WRITTEN INSTRUCTION 1:
Answer these from the forum post on training a retriever pup:
(a) How old is Reese?
(b) How does each training session end?
(c) Which book is the writer using for training?
WRITTEN INSTRUCTION 2: Resume the forum post on training a retriever pup, picking up right after its final sentence.

PASSAGE SHOWN:
# New Pup and first attempt at training.



## Jamaulden (Mar 24, 2011)

I am new to the site. I recently took up duck hunting and now attempting to train a retriever. I have a 5 month old chocolate lab Reese. He is a very good dog and altough I am an amature he seems to have a great drive. We have been working on his basic obediance for 3 months now and he is doing well. He wears an Ecoller but it isnt on yet. We are fine tuning his B\O and now starting to demand quick response to commands. We start each training session with 2 or 3 hup hups and end with 3 retrieves. My wife Is helping now with tossing bumpers for us. He seems to love it. He just lost his last puppy tooth se he has been a bit mouthy and will pick up and drop his bumpers. I have been training with the help of The 10 minute retriever by john and amy dahl. Recomended by a friend it seems to work well. Any how just wanted to see if any more experienced folks have any pointers for me. Look forward to talking to you all.

DATA EXCERPT:
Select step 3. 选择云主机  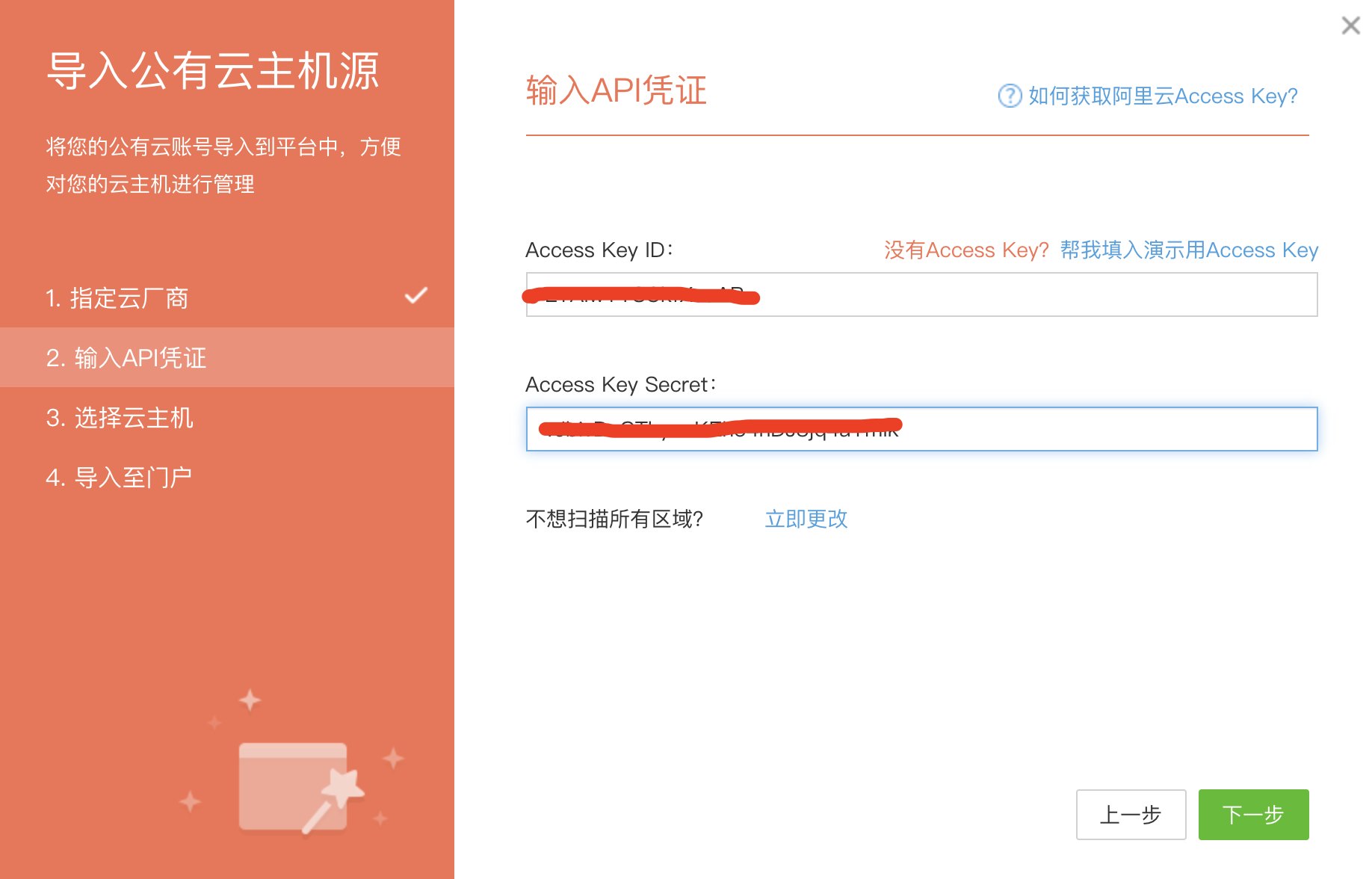[120, 418]
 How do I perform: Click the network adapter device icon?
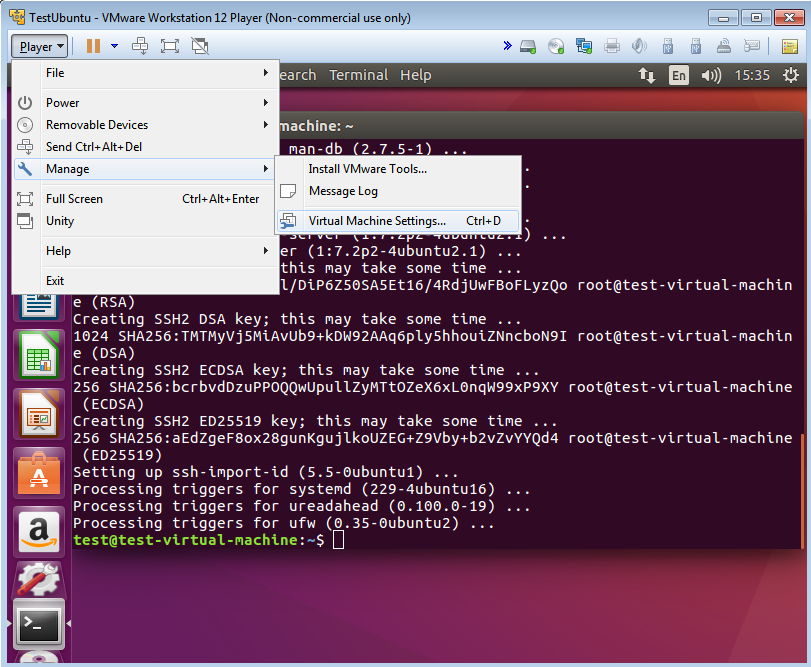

EXERCISE OUTPUT 1:
(a) Five months old.
(b) With three retrieves.
(c) The 10 Minute Retriever by John and Amy Dahl.

EXERCISE OUTPUT 2:
Thanks - Jonathan


----------



## Chaws (Oct 12, 2007)

As a new trainer, pick up some more in depth training materials that are visual. For the greenhorn, Evan Graham's Smartwork series is excellent as he's a great trainer trainer and a pretty decent dog trainer. You can expect to spend over $100 on the series from e-collar through force fetch to transition work (ie handling and blinds) but it's worth every penny. Get the dog on some real birds as soon as you can, whether they be pigeons, ducks, pheasants, chucker or whatever. Where are you located? If you're around the F/M area we have a great club near by with lots of members full of knowledge to help you along the way.


----------



## Guest (Mar 25, 2011)

Graham's stuff is great but I tend to recommend the Fowl Dawgs series by Rick Stawski. It will get you a solid foundation and if you get more interested in competeing than Evan's and Mike Lardy's materials are worth the money. I would also suggest finding a training group. A good training group will be far more helpfull than any book or DVD.

I own pretty much all the training DVD's on the market but still learn far more training with the guys I train with.

www.retrievertraining.net is also a great resource for training questions.


----------



## Jamaulden (Mar 24, 2011)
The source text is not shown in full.